**Provided text:**

James Harris Fairchild (1817–1902) was an American educator, author, and  third president of Oberlin College.

Biography 
Fairchild was born in Stockbridge, Massachusetts, on November 25, 1817. His father was Grandison Fairchild. Two of his brothers were Henry Fairchild and George Fairchild, both of whom became college presidents. Soon after his birth his parents moved to Brownhelm, Lorain County, Ohio, and settled on a farm about ten miles from the present site of Oberlin College.

When Oberlin opened its doors in 1834, Fairchild entered as a freshman.  He graduated in 1838. The year after graduation he was appointed tutor in the college, was ordained in 1841, and in 1842 became professor of Latin and Greek. In 1847, he was transferred to the chair of mathematics, and in 1858 to that of theology and moral philosophy.

A committed abolitionist, Fairchild played a role in the famous Oberlin-Wellington Rescue. In September 1858, he hid fugitive slave John Price in his home. A short time later, rescuers took Price to freedom in Canada.

In 1866, Fairchild became the third president of Oberlin College. During his tenure, the faculty and physical plant of the college expanded dramatically. In 1889, he resigned as president but remained as chair of systematic theology. In 1896, Fairchild returned to the Oberlin leadership as acting President, serving until 1898.

**Extracted information:**
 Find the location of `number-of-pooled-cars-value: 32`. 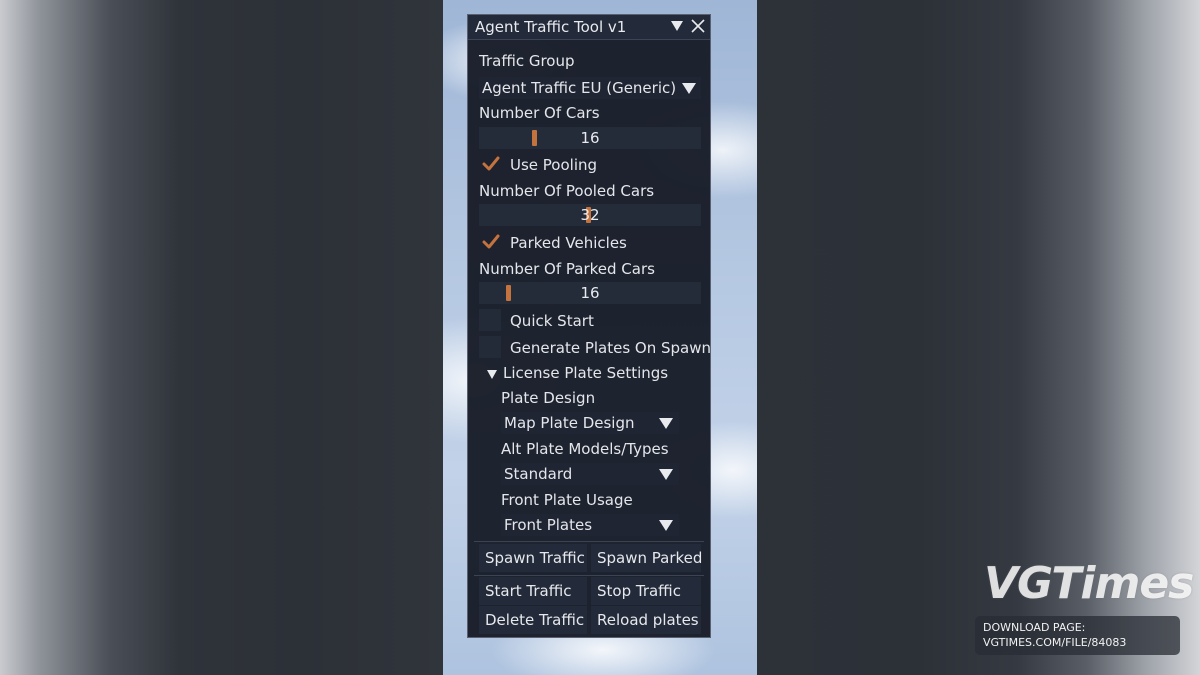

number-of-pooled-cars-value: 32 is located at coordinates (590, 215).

==

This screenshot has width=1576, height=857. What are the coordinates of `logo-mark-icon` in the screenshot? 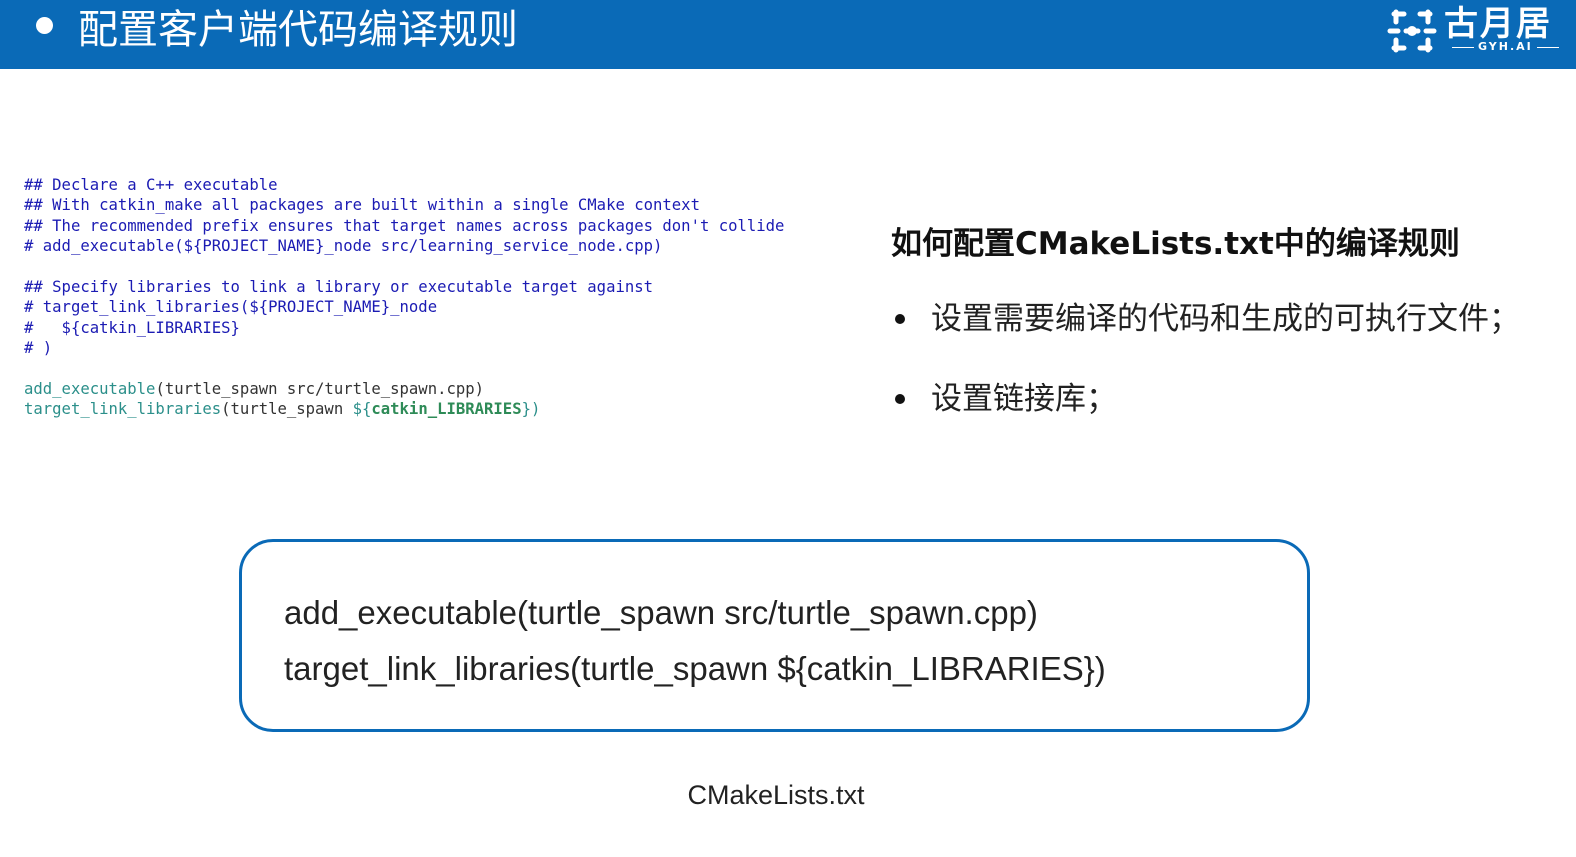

**List of tasks:**
- 1) In the biography of James Harris Fairchild, rewrite everything from "James Harris Fairchild" down to "and moral philosophy.", changing "tutor" to "instructor".
- 2) Continue the biography of James Harris Fairchild from the point where it stops.

**Answers:**
- 1)
James Harris Fairchild (1817–1902) was an American educator, author, and  third president of Oberlin College.

Biography 
Fairchild was born in Stockbridge, Massachusetts, on November 25, 1817. His father was Grandison Fairchild. Two of his brothers were Henry Fairchild and George Fairchild, both of whom became college presidents. Soon after his birth his parents moved to Brownhelm, Lorain County, Ohio, and settled on a farm about ten miles from the present site of Oberlin College.

When Oberlin opened its doors in 1834, Fairchild entered as a freshman.  He graduated in 1838. The year after graduation he was appointed instructor in the college, was ordained in 1841, and in 1842 became professor of Latin and Greek. In 1847, he was transferred to the chair of mathematics, and in 1858 to that of theology and moral philosophy.

- 2)
Fairchild's wife, Mary Fletcher Kellogg, was one of the first group of four women to be admitted to a college in the United States. She was the only one who didn't graduate, as her father's business failed. Her family moved to a frontier area of Louisiana, and Fairchild, who'd known her while they were students at Oberlin, came down and married her in November 1841.

Fairchild wrote a history of Oberlin, which was published in 1883. He also wrote works on philosophy.

A biography of Fairchild, James Harris Fairchild: or Sixty-Eight Years with a Christian College, was written by Albert Temple Swing and published in 1907.

Bibliography 
 The Coeducation of the Sexes, 1867
 Oberlin: The colony and the College, 1833-1883, 1883
 Moral science; or, The philosophy of obligation, revised edition, 1892. First published in 1869 as Moral philosophy; or, The science of obligation.
 Elements of theology, natural and revealed

References

Notes

Sources consulted 
 National Cyclopaedia biography (public domain')
Fairchild entry, World Cat

Further reading 
 "Fairchild, James Harris." American National Biography (1999). 7:682-683.
 "Fairchild, James Harris." The National Cyclopaedia of American Biography (1895). 2:464-465.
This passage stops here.